Harry and Meghan would have a much better day if they were getting married in Ireland

10 Irish wedding 'traditions' that would really spice up the Royal Wedding

10 Irish wedding 'traditions' that would really spice up the Royal Wedding

The Royal Wedding, except for some last minute changes to the Guest List, has surely been planned within an inch of it's life and Harry and Meghan will have an army of helpers on hand to make sure everything goes off without a hitch.

But where's the fun in that. Wouldn't they have been far better off where our 'traditions' make for much more exciting and memorable days out.

1 - The groom and his mates will 'go for one' the night before and end up falling home at 3am

Where else could we start except with the night before. Many a well intentioned groom has fallen foul of 'going for one' the night before and ended up doing his level best the next day to not pass out or throw up while uttering the immortal word, 'I HUEY....''

2 - There will be panic in the bridal party because someone will have forgotten something important

For the bride and her party, the morning of the wedding is at best organised chaos and at worst utter pandemonium. Invariably someone will have forgotten something important which will lead to a full on meltdown from the bride but it will show up in the end and everything will be grand

3 - Everyone will get up that morning and wonder if it will rain

We know it's not just on wedding days that we are obsessed with weather but it goes to another level entirely when their are nuptials in the offing. Prayers are said and the Child of Prague won't be dancing around the mantlepiece, it will be buried in the garden of everyone involved in the hope of getting divine intervention and the fine weather for the all important day.

MORE TO READ: Midlands father shocks daughter with surprise wedding performance

4 - Someone will arrive late to the wedding and they will turn scarlet when everyone turns around to see who it is

No matter how late the bride arrives, sometimes up to an hour late (you know who you are), there will always be some friend or random cousin who arrives late. No matter how quietly they try to sneak in, they will make a racket and everyone will turn around to see who it is. The poor latecomer will turn scarlet, sort of nod, have a half smile on their face and then self-consciously take their seat.

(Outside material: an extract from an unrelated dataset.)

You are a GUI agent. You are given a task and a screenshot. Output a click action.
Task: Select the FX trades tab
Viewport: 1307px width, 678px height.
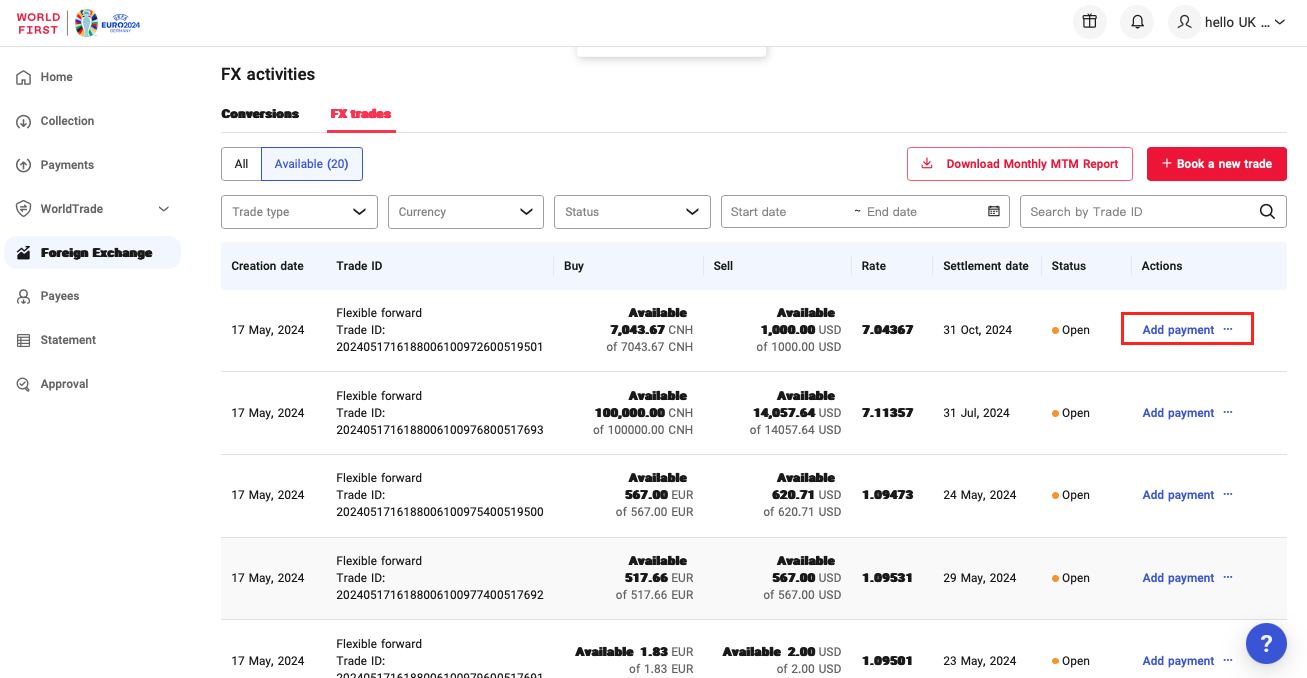pos(361,114)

5 - Someone will complain that they are starving while they are waiting for the bride and groom to arrive at the venue

No matter how early the meal starts, someone will start the complaining about being starving while they wait for the bride and groom to finish getting 4,000 pictures taken. That one person will start a wave of rumbling stomachs and there will be a biblical run on Tayto and Bacon Fries at the bar

6 - When the wedding party arrive the interrogation of the bridesmaids will begin

As soon as they arrive at the venue and knock back a couple of glasses of champagne, the interrogation of the bridesmaids will get underway in earnest..... Auntie Mary will saunter over and start it innocently enough by enquiring as to the girls marital status. We'll all feel sorry for the ones who say they are single because the real water-boarding starts the.... "Have you not got a boyfriend...?". And for the bridesmaids with boyfriends, the familiar refrain is "You'll be next so.."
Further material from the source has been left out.